L’essor industriel et les avantages comparatifs des implantations littorales pour l’approvisionnement en matière premières et pour l’exportation des biens manufacturés favorisent l’emprise des grands groupes industriels sur l’ensemble du littoral de la baie de Tôkyô. Dans un premier temps en direction de Yokohama, avant-port de Tôkyô avant guerre, puis pendant la HCE la construction de ZIP se poursuit vers le littoral du département de Chiba.

Les terre-pleins côtiers sont alors des zones industrielles et portuaires très actives mais polluées et interdites aux citadins ordinaires. Ce sont des espaces en marge de la centralité urbaine, dans des villes qui tournent le dos à leur dimension marine.

L’accession de Tôkyô au statut de ville mondiale dans les années 1980 combinée au phénomène de la Bulle Foncière produit une demande très forte en nouveaux espaces de bureaux dans la capitale. Dans un contexte local où le remembrement urbain est long et fastidieux, un nouvel avantage comparatif des ASM voit le jour : la possibilité de disposer immédiatement de vastes parcelles à proximité des centres villes. Certaines d’entre elles sont alors choisies par les grands opérateurs, privés ou publics, de la mégapole pour y concevoir de grands projets urbains. Le plus vaste d’entre eux, le Sous-centre du front de mer de Tôkyô est mis en œuvre par le TMG au cœur de l’euphorie foncière, en 1988. Il se veut la projection du centre sur des espace des terre-pleins du port très peu touchés jusqu'alors par les activités tertiaires.

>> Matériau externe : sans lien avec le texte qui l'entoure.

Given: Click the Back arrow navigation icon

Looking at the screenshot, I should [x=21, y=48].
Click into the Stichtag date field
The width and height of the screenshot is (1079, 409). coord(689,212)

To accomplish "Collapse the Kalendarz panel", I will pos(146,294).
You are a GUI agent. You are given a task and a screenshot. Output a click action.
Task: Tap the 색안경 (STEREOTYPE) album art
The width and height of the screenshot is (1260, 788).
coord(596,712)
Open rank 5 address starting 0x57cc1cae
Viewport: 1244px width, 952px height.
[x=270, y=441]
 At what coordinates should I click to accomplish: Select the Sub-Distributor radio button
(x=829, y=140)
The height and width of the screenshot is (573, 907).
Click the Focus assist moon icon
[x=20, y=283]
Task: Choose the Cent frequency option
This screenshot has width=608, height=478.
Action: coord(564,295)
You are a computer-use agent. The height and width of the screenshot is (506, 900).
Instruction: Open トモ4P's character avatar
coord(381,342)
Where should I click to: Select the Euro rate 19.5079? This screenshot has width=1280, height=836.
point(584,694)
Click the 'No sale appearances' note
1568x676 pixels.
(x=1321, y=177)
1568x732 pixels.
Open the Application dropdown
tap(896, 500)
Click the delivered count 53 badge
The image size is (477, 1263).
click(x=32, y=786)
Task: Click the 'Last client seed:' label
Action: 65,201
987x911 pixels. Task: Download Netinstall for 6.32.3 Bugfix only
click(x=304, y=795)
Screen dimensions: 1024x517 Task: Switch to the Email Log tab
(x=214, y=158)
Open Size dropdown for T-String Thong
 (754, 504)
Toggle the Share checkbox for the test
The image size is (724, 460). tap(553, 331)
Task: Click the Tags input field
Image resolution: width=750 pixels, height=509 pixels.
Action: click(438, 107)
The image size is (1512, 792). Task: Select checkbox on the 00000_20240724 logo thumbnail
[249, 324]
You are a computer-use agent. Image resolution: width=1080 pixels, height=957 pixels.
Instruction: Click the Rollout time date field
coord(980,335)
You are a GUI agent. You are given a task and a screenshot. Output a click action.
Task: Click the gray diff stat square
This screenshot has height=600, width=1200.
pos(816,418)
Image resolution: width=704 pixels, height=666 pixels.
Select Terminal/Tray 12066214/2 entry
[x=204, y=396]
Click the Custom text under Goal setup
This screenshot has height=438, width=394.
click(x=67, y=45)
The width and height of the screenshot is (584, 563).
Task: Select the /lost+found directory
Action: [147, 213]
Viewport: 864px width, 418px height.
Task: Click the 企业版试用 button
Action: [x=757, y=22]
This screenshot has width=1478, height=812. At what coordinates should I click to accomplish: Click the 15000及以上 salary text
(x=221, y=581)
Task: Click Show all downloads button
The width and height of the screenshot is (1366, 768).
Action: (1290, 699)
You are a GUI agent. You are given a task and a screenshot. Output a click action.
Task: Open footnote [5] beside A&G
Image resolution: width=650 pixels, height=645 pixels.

Nous avons vu cependant comment le mode de gestion de l’opération, la démesure des travaux adaptés uniquement à un marché hautement spéculatif, sont particulièrement dramatiques lorsque la conjoncture se retourne après le dégonflement de la Bulle en 1991.

Tout n’est cependant pas perdu pour la zone 13 du port de Tôkyô. Certes, le RTF a échoué dans sa fonction « concentration du Toshin » et « nouvelle ville pour le XXIe siècle ». En revanche, les aménagements du front de mer inclus dans les plans, plages, promenades et les points de vue sur Tôkyô, constituent les éléments d’un autre départ pour le RFT. Au fur et à mesure que les infrastructures de liaisons ferroviaires se mettent en place, celui-ci devient une véritable enclave ludique au sein des terre-pleins du port de Tôkyô.

Cette nouvelle fonction permet de drainer sur la zone plus de quarante millions de visiteurs par ans à partir de 2003. C’est une véritable ouverture du front de mer de la capitale au public. Elle initie une modification du rapport entre la mer et les habitants, mais aussi entre le front d’eau et les investisseurs. Ceux-ci constatent bien que les terre-pleins du port peuvent être utilisés autrement que comme bases industrielles ou portuaires. En cela, le RFT a servi de zone expérimentale, à un moment où l’emprise industrielle sur les parties anciennes du port de Tôkyô se libère.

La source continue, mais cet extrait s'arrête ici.